■ **STATED GOAL**: Arrange the stretch of material from the line containing "Click the 分析表 add analysis table icon" through the line containing "tap(390, 10)" as a Markdown table with the columns Row and Line, skipping any blank lines. Leave the pictures out.

■ **MATERIAL PROVIDED**:

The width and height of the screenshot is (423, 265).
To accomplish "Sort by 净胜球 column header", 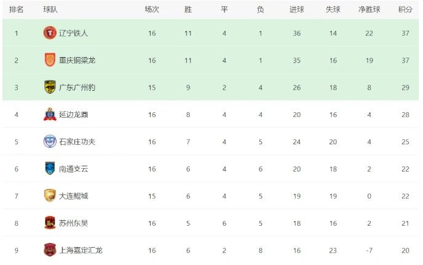I will [x=369, y=10].
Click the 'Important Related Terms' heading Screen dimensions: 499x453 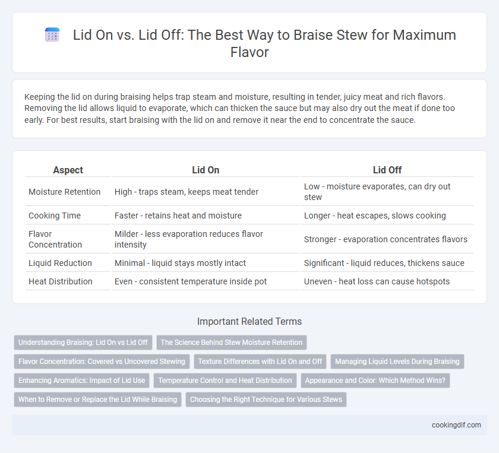[250, 321]
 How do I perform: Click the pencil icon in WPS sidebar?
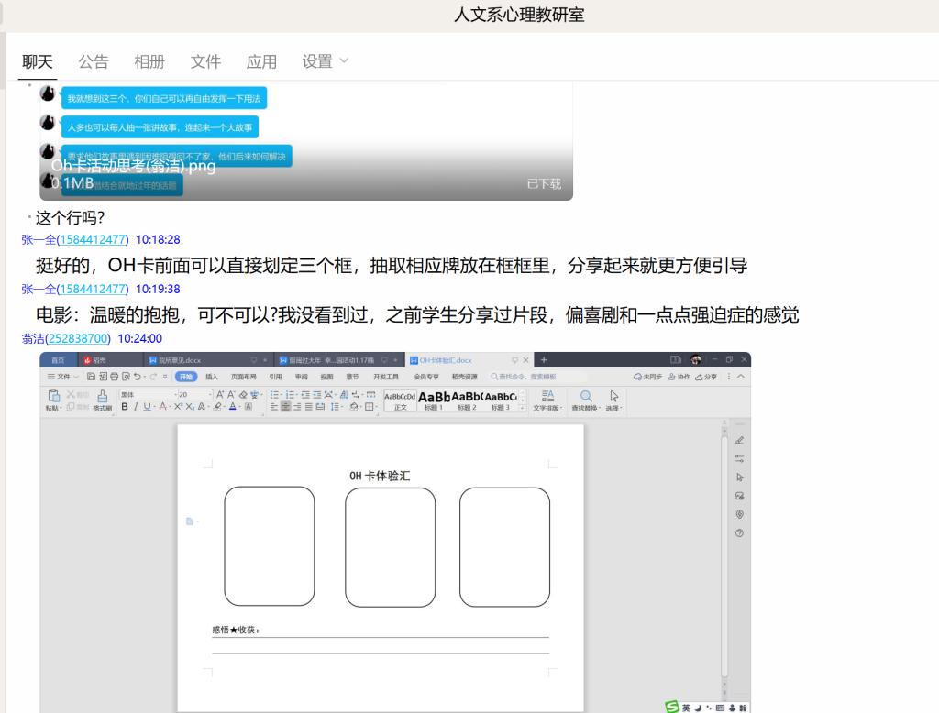[739, 441]
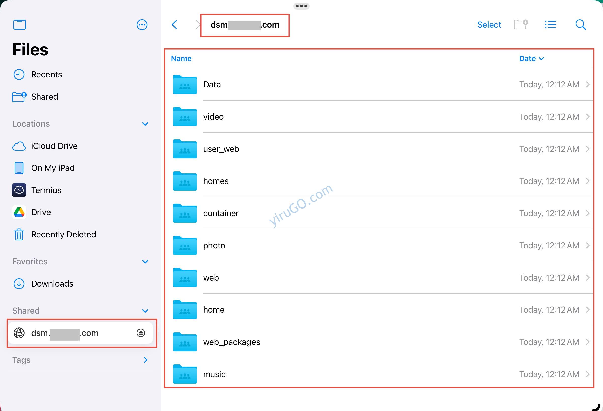Open Termius location in sidebar
603x411 pixels.
click(46, 190)

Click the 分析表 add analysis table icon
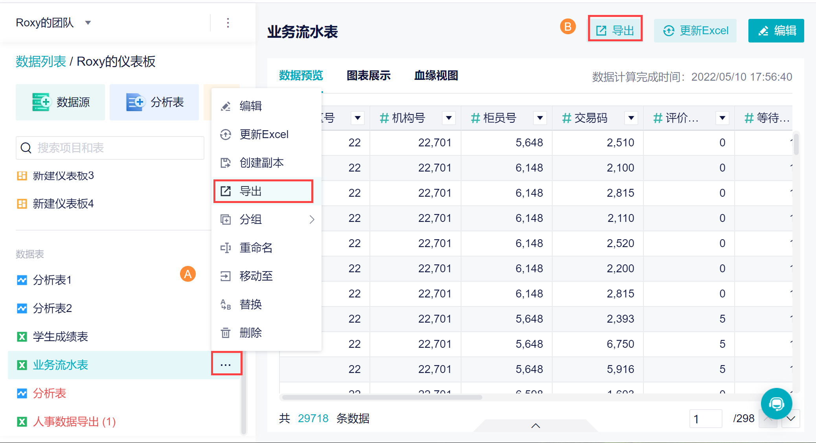(x=135, y=102)
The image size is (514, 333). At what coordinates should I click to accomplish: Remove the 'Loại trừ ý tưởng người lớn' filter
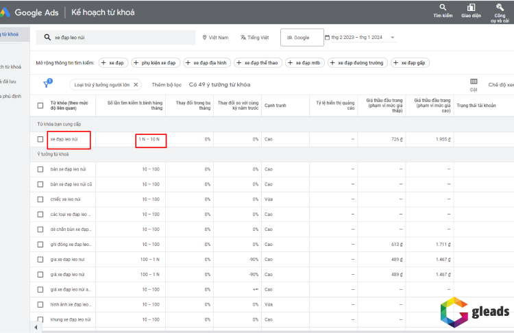[136, 85]
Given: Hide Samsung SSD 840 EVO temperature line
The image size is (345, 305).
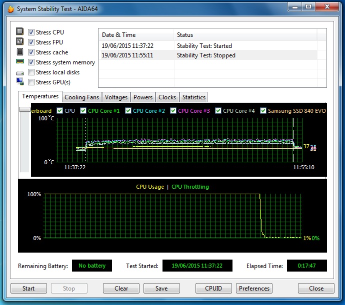Looking at the screenshot, I should coord(264,111).
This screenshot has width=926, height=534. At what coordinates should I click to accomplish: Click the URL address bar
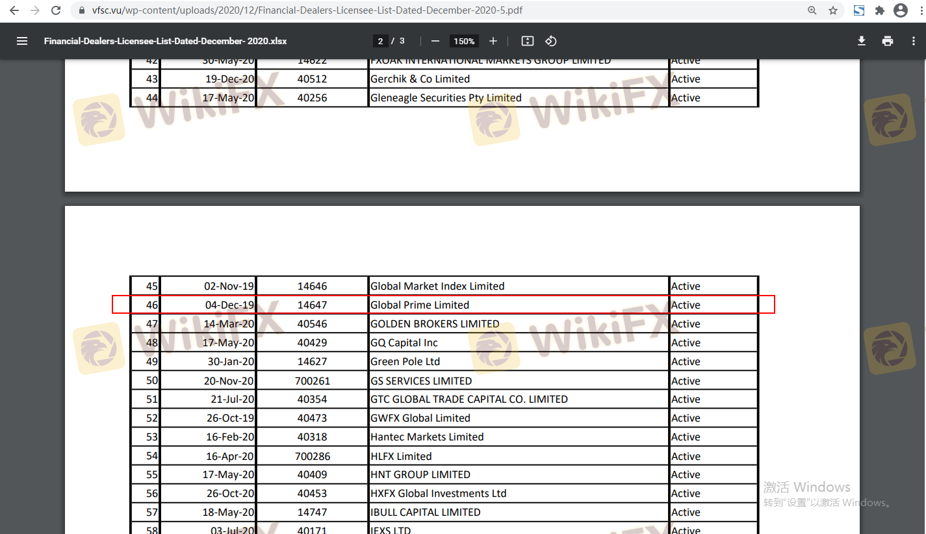tap(390, 10)
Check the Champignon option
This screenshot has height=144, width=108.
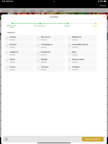38,46
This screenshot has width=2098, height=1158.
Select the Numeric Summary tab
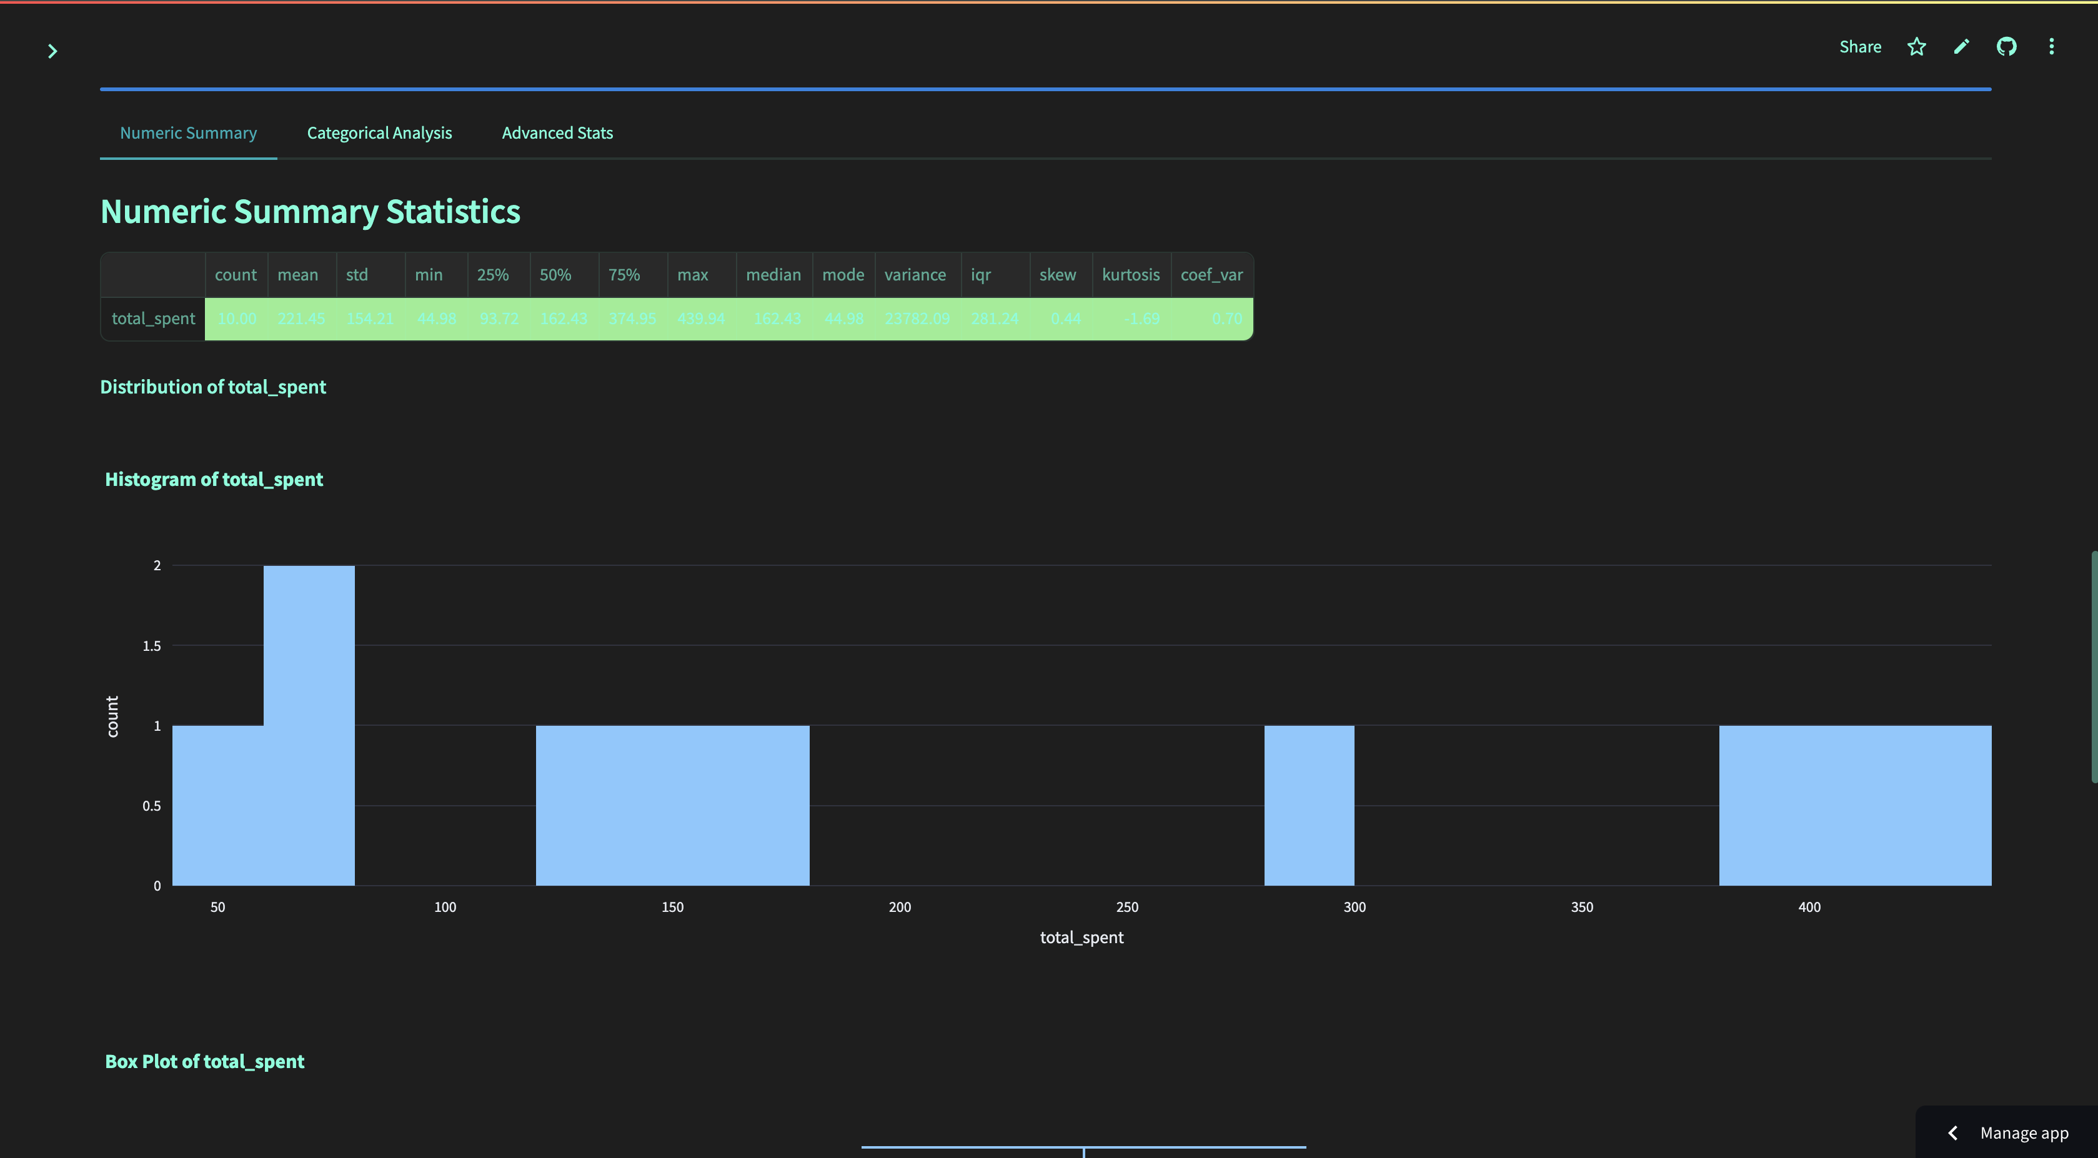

■ **ANSWER TO THIS TASK**:
| Row | Line |
|---|---|
| 1 | Click the 分析表 add analysis table icon |
| 2 | (x=135, y=102) |
| 3 | The image size is (514, 333). At what coordinates should I click to accomplish: Remove the 'Loại trừ ý tưởng người lớn' filter |
| 4 | [136, 85] |
| 5 | Given: Hide Samsung SSD 840 EVO temperature line |
| 6 | The image size is (345, 305). |
| 7 | Looking at the screenshot, I should coord(264,111). |
| 8 | This screenshot has width=926, height=534. At what coordinates should I click to accomplish: Click the URL address bar |
| 9 | tap(390, 10) |